• _Task item 1_
Answer these questions from the passage on Algeria's deals with France and the US.
(a) On what date did the two Frenchmen meet Algeria's Prime Minister Ahmed Ouyahia in Algiers?
(b) Which law's conditions and restrictions on foreign investment must Algeria scrap under the economic deal?
(c) What weapons does Algeria claim AQIM in the Sahel is now armed with?
• _Task item 2_
Reproduce the section of the passage on Algeria's deals with France and the US that starts with "Rachad fears that" and goes on through "Jazeera's editorial policy.".

• _Document passage_
The two main French figures in the economic talks are believed to have been Pierre Lellouche, the secretary of state for foreign trade and commercial affairs, and Jean-Pierre Raffarin, or 'Monsieur Algérie' as he has been nicknamed since his appointment last September as President Sarkozy's special envoy to manage business relations with Algeria. Having reportedly met with the DRS generals, the two Frenchmen travelled to Algiers to meet with Algeria's Prime Minister Ahmed Ouyahia on May 31. The back-drop to the meeting was a two-day Franco-Algerian partnership forum, attended by some 150 to 160 French business concerns.

The essence of the economic 'deal' is that if economic and business relations between the two countries are to be boosted through more French business investment in Algeria and partnerships with Algerian companies, Algeria must scrap most, if not all, of the conditions and restrictions imposed on foreign investment by Algeria's nationalistic 2009 Finance Act.

Following their initial talks with top French officials, Laalali and Kherfi met with the Americans. It is not certain whether the meeting took place in Washington, Stuttgart or possibly elsewhere. Nor is it yet known who was involved on the US side. However, the agreement reached between the two sides culminated in Ham making a high-profile visit to Algiers (May 31-June 1), meeting with the president and the country's top brass and making his now famous "I can see no evidence" speech.

The deal struck between the DRS and the US is both a re-affirmation of the strategic importance of Algeria to the US and a reminder to both sides that there has been too much 'recent history' in regard to their joint activities in the global war on terror (GWOT) over the last ten years for them to fall out. By this, I refer to the fabrication of terrorism in 2003 by both parties in order to justify the launch of a Sahara-Sahelian front in the GWOT. In short, neither the US nor Algeria can afford to hang their dirty washing on the line.

The essence of the deal is therefore, that:

1. Algeria will cease its support for Gaddafi. In doing so, the US will save Algeria from international humiliation by reiterating Ham's denial of Algerian support for Gaddafi. Algeria will be encouraged to put the blame for all such 'propaganda' and 'false rumour' onto its steadfast enemy Morocco and opposition movements such as Rachad.

2. Algeria will also desist from its attempts to link the Libyan rebels with al-Qaeda and Islamic extremism.

3. In exchange, the US will back both Algeria's scare-mongering over the threat al-Qaeda in the Islamic Maghreb (AQIM) presents to both Algeria and Europe as well as Algeria's often quite hysterical and unverified statements over the circulation of arms from Libya to AQIM, such as its absurd claim that AQIM has acquired "20 million pieces of armaments" from Libyan arsenals and that AQIM in the Sahel is now armed with surface-to-air missiles (SAMs).

In short, the US will go along with ramping up Algeria's al-Qaeda scare-mongering in the western half of the Sahel, as long as Algeria keeps out of Libya, both militarily and 'verbally'.

From the US perspective, the threat of terrorism, real or false, in the Sahel region provides AFRICOM with an important justification for its existence. For Algeria, the scare of al-Qaeda is used to justify its internal repression and to frighten Algerians. The warning, broadcast almost daily, is: "If you revolt, as in Libya, al-Qaeda will take advantage and spread even further chaos and violence in the country."

Rachad fears that the DRS will carry-out a false-flag terrorist strike, as it has in the past, to back up its exaggerated threats that AQIM is in possession of SAMs. It fears that it will target a civilian airliner or smaller aircraft, possibly in southern Algerian.

Jeremy Keenan is a professorial research associate at the School of Oriental and African Studies, University of London, and author of 'The Dark Sahara: America's War on Terror in Africa'.

The views expressed in this article are the author's own and do not necessarily reflect Al Jazeera's editorial policy.

• _Record set_

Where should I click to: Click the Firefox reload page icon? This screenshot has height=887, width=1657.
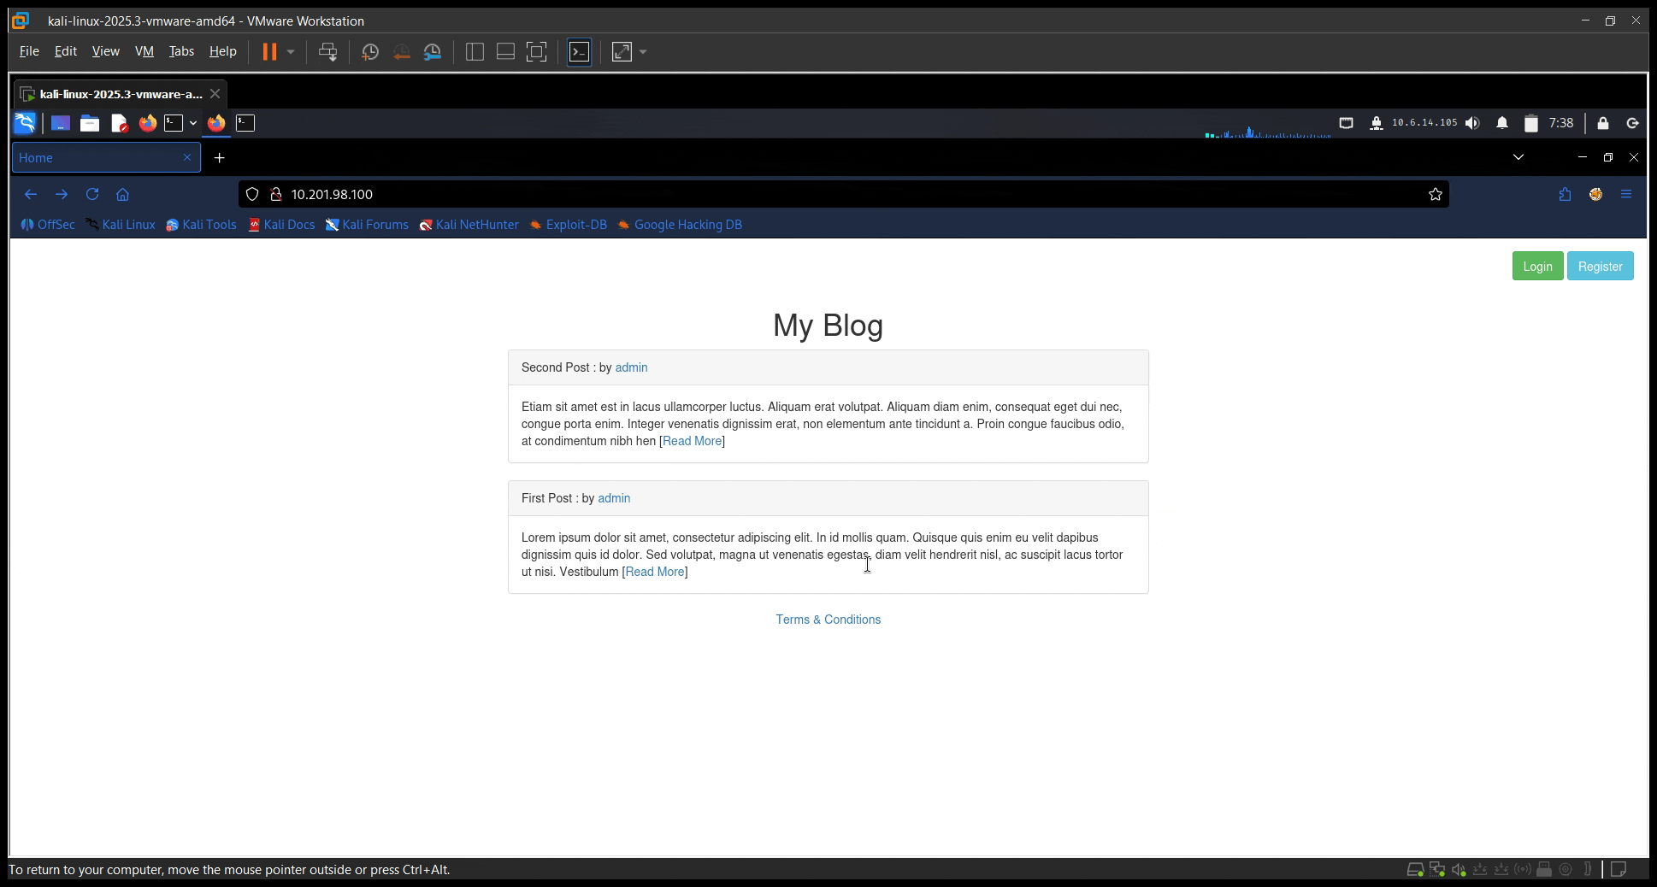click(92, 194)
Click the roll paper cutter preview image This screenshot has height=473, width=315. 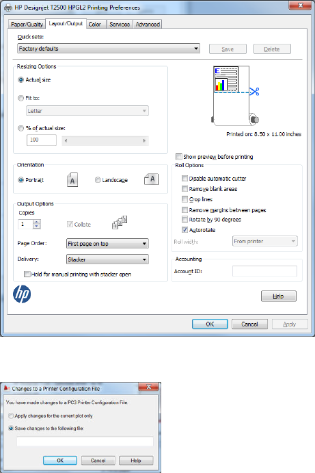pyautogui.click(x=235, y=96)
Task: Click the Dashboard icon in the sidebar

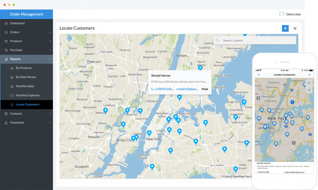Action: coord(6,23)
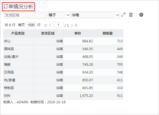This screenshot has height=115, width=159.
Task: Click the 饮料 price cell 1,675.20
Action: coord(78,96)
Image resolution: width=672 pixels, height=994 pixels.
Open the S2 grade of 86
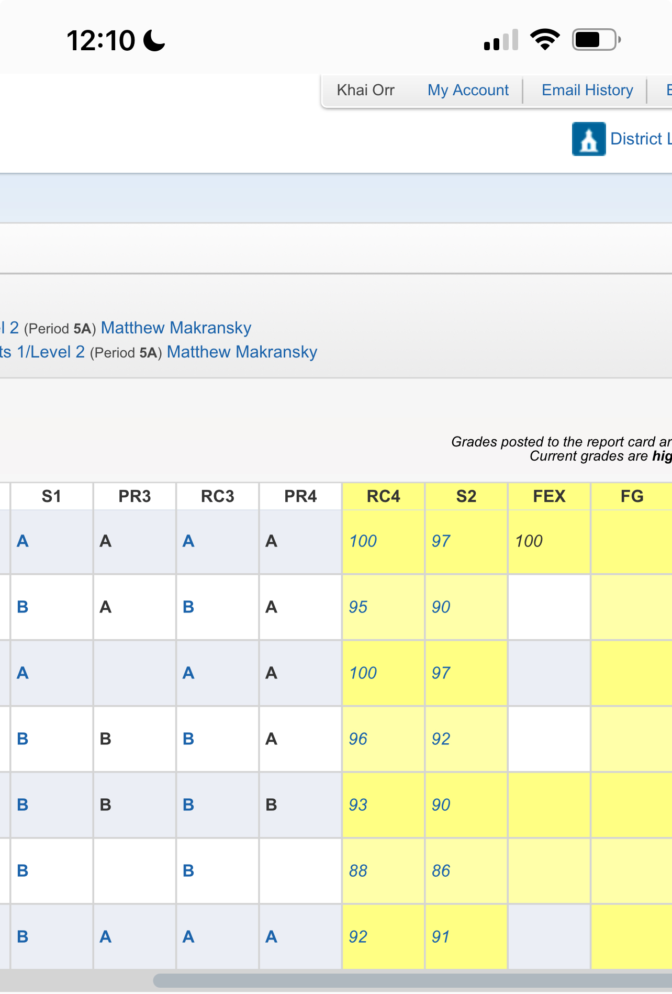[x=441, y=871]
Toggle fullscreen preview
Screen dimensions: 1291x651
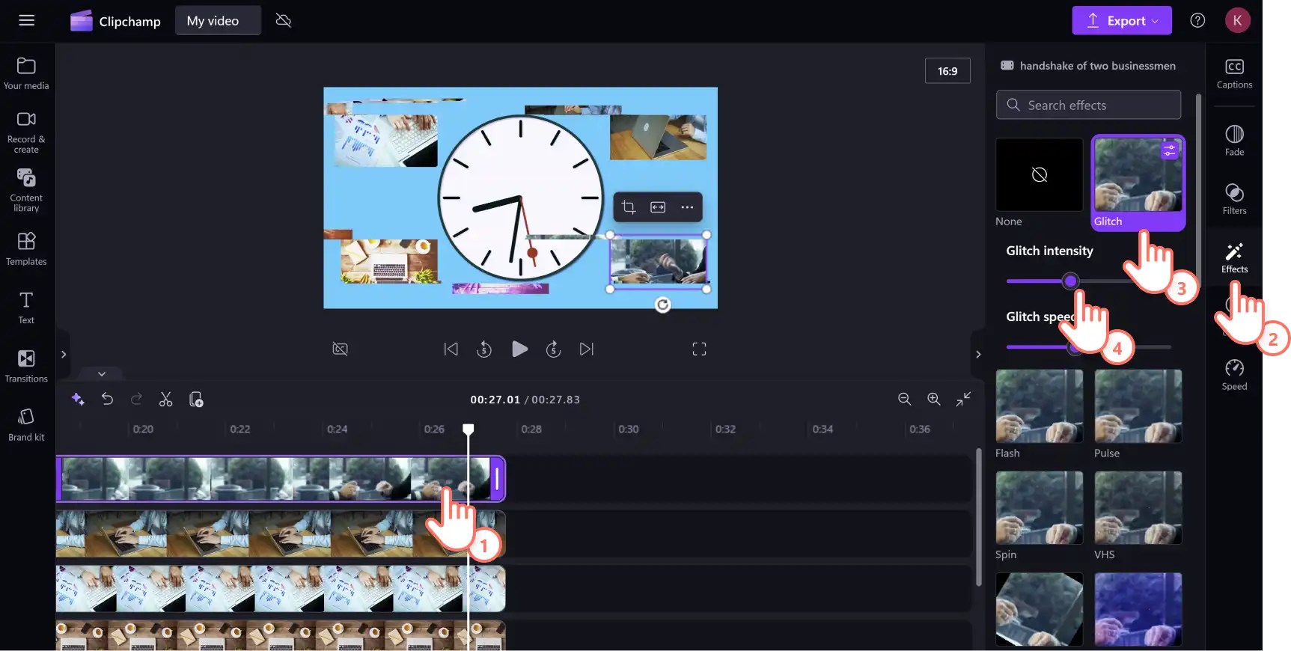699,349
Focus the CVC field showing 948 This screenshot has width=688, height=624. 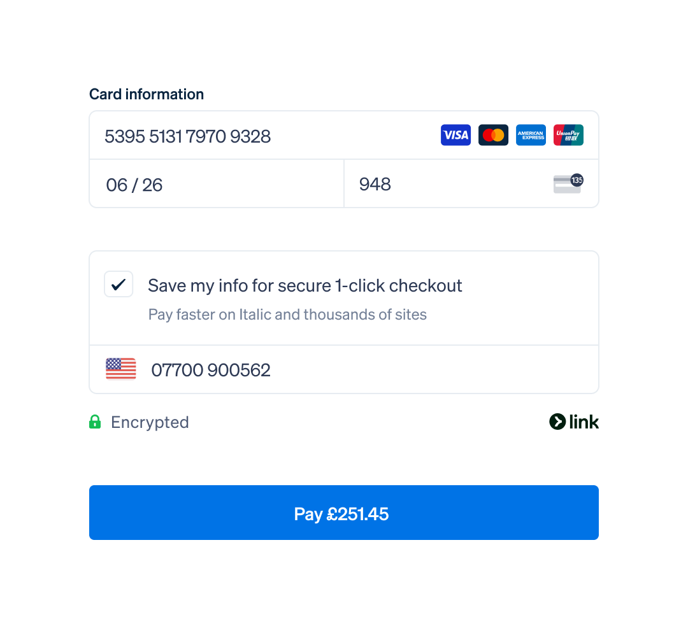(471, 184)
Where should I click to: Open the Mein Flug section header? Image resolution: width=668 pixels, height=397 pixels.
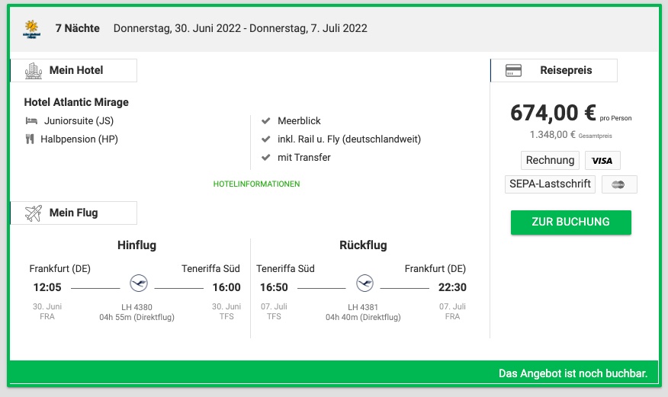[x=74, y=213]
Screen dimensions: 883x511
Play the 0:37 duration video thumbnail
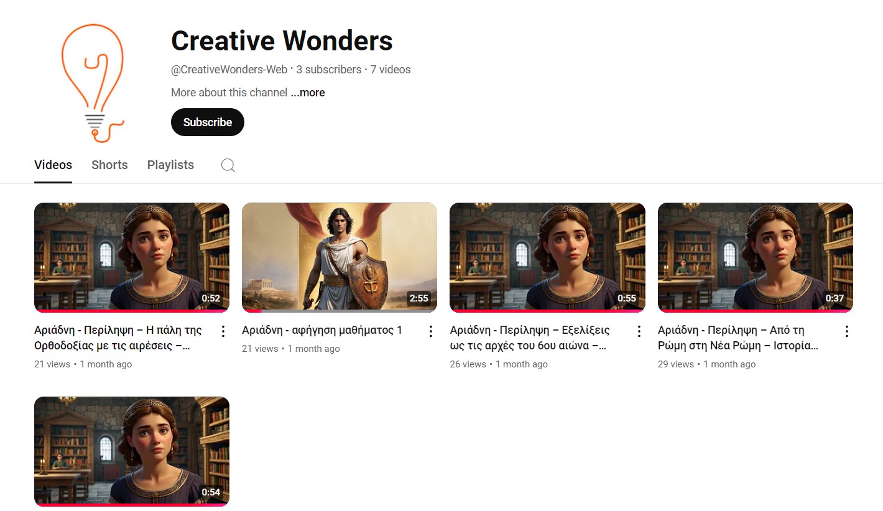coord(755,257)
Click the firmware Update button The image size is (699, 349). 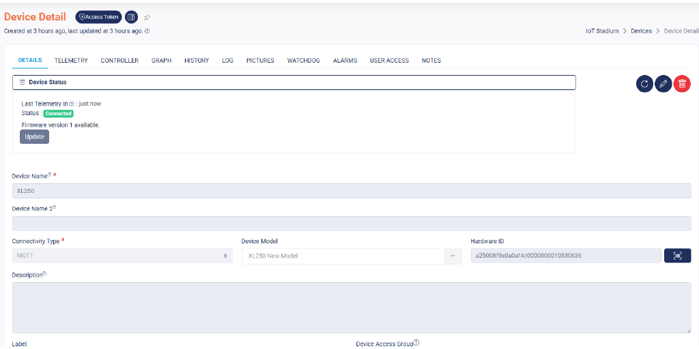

• _Answer space 1_
(a) May 31.
(b) Algeria's 2009 Finance Act.
(c) Surface-to-air missiles (SAMs).

• _Answer space 2_
Rachad fears that the DRS will carry-out a false-flag terrorist strike, as it has in the past, to back up its exaggerated threats that AQIM is in possession of SAMs. It fears that it will target a civilian airliner or smaller aircraft, possibly in southern Algerian.

Jeremy Keenan is a professorial research associate at the School of Oriental and African Studies, University of London, and author of 'The Dark Sahara: America's War on Terror in Africa'.

The views expressed in this article are the author's own and do not necessarily reflect Al Jazeera's editorial policy.